QUOTED TEXT
◆ ◆ ◆ ◆

Jobs that pay a decent wage are hard to find in the northwestern county and in Gallup, its most populous city.

"Most of the jobs in Gallup are in the service industry and pay minimum wage or less," Sanchez said. "Fast food is the major industry in Gallup. There are those who are self-employed making jewelry, but they, too, make horribly low wages."

The U.S. Census Bureau considers a family of four with an income of $17,650 or less to be living in poverty. That translates to a job that pays $8.50 an hour on a 40-hour-a-week schedule.

Low wages are a major reason the state's overall economic picture remains gloomy, said Lawrence Waldman, senior economist with the University of New Mexico Bureau of Business and Economic Research.

"New Mexico is a low-wage state, and it's getting worse," Waldman said. "We have some good-paying jobs, but they hang out a lot in the more urban areas like Albuquerque, Santa Fe. They don't make it to the rural areas."

And in a state in which 31 of its 33 counties are considered rural or frontier, that makes a big difference in the total economic package, he said.

"Unlike other states, rural here means poor," researcher O'Donnell said. "More than half of our poor people live outside one of the state's three metropolitan statistical areas. That compares with about 23 percent nationally. Their poverty cycle is perpetuated by their limited access to jobs, to health care, schools and social service programs."

Well-paying mining and military jobs that once supported rural communities such as Questa, Silver City and Fort Wingate have disappeared in large measure, Waldman said.

"Look at the jobs we've lost since the 1990s in the federal, civil service and defense sector," he said. "We've lost a lot of mining jobs, some manufacturing jobs and high-tech jobs. We've seen a slight resurgence in high-tech jobs. But most of them, especially the mining jobs, aren't coming back."

The federal government, which once signed the paychecks for a large portion of New Mexicans, has pulled out significantly. From 1990 to 1997, New Mexico lost 8,500 of those jobs, Waldman said.

When those pink slips come, all that remains for workers are lower-paying jobs, many of which are in the service industry - the biggest employer in the state, contributing to 27.7 percent of New Mexico's earnings, according to the UNM Bureau of Economic Analysis.

Lower-paying jobs mean longer hours, longer time away from the children, who are often shipped to relatives, watched by questionable boyfriends, warehoused in substandard day care centers or left to their own devices.

"People get the mistaken notion that poor families are all on welfare - that they're lazy," McKinley County's Sanchez said. "And that's not what we see. We see parents trying to get by on minimum-wage jobs that just don't pay enough. If they want better jobs they have to move. And they either can't afford that or don't want to move away from their family support."

Call centers that have sprung up in rural towns in the past few years and the ever-fluctuating oil and gas industry of southeastern New Mexico have added better-paying jobs to the mix, Waldman said.

◆ ◆ ◆ ◆

DATA SECTION

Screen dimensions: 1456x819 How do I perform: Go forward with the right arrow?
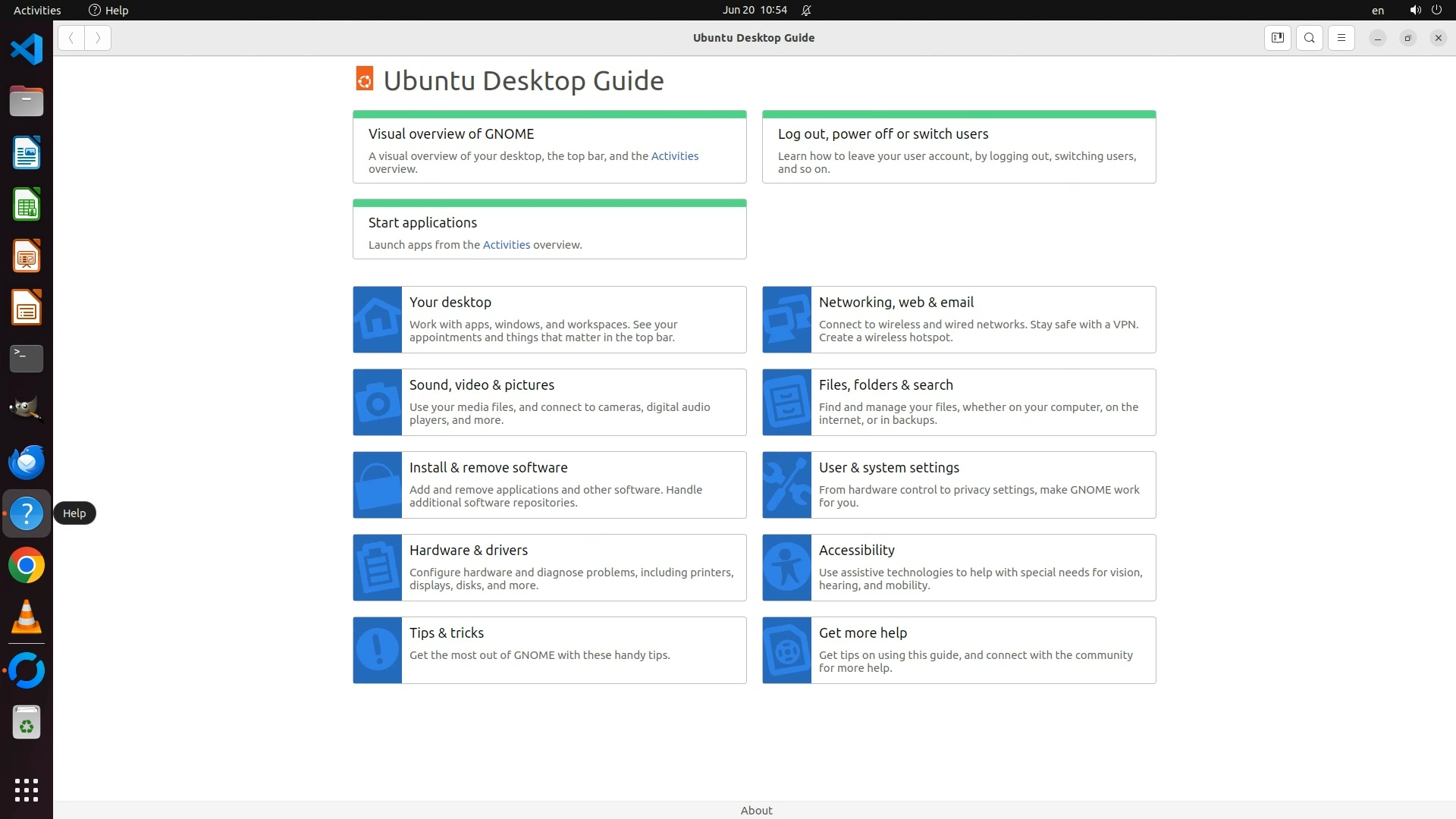point(98,38)
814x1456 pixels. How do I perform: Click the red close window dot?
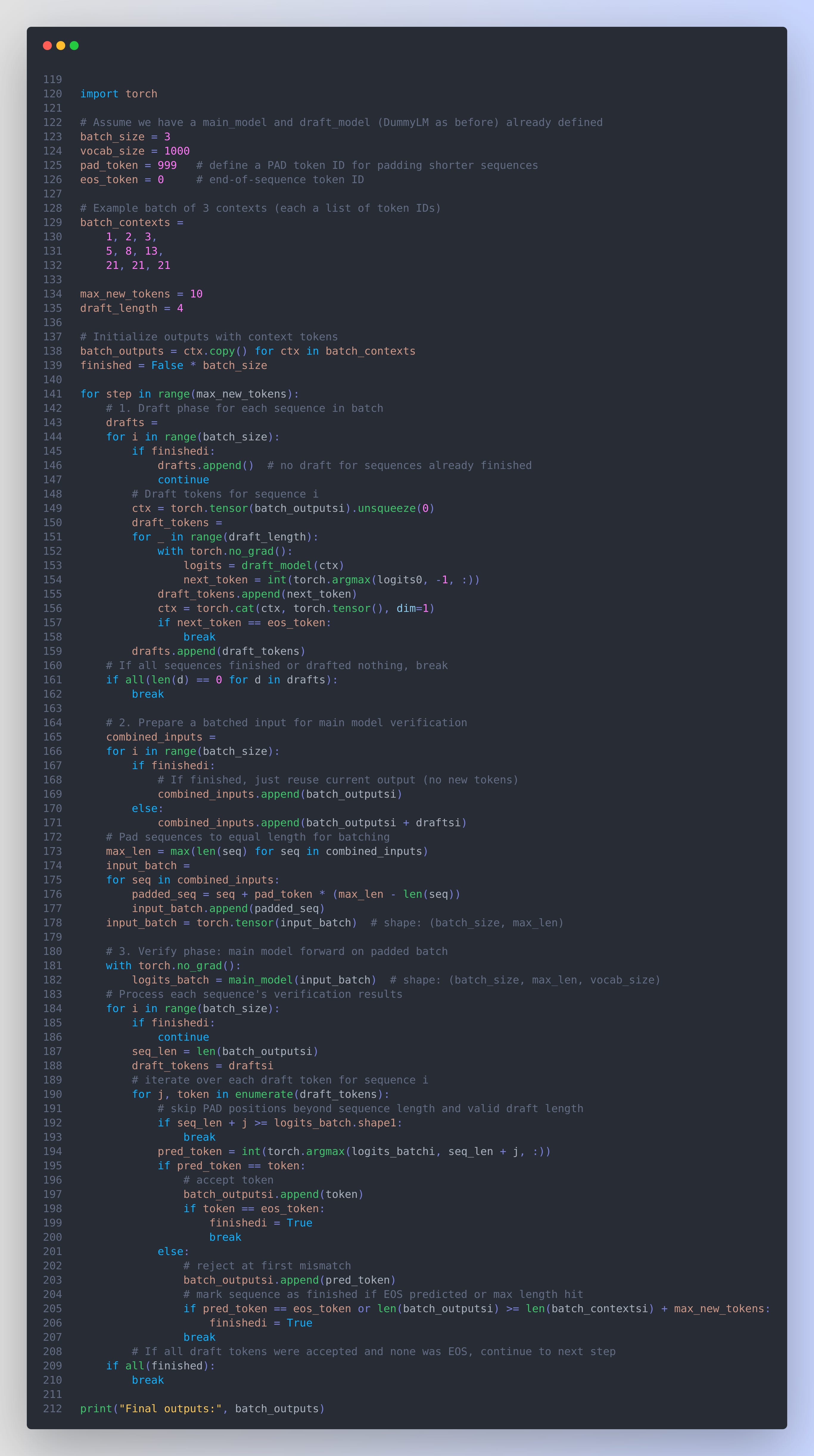pyautogui.click(x=47, y=46)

◆ ◆ ◆ ◆

WHAT IS BEING ASKED
According to the article on low wages in New Mexico, what happens to the children of parents working long hours in lower-paying jobs? List every outcome it gives.

RESULT FOR THIS EXERCISE
- Shipped to relatives
- Watched by questionable boyfriends
- Warehoused in substandard day care centers
- Left to their own devices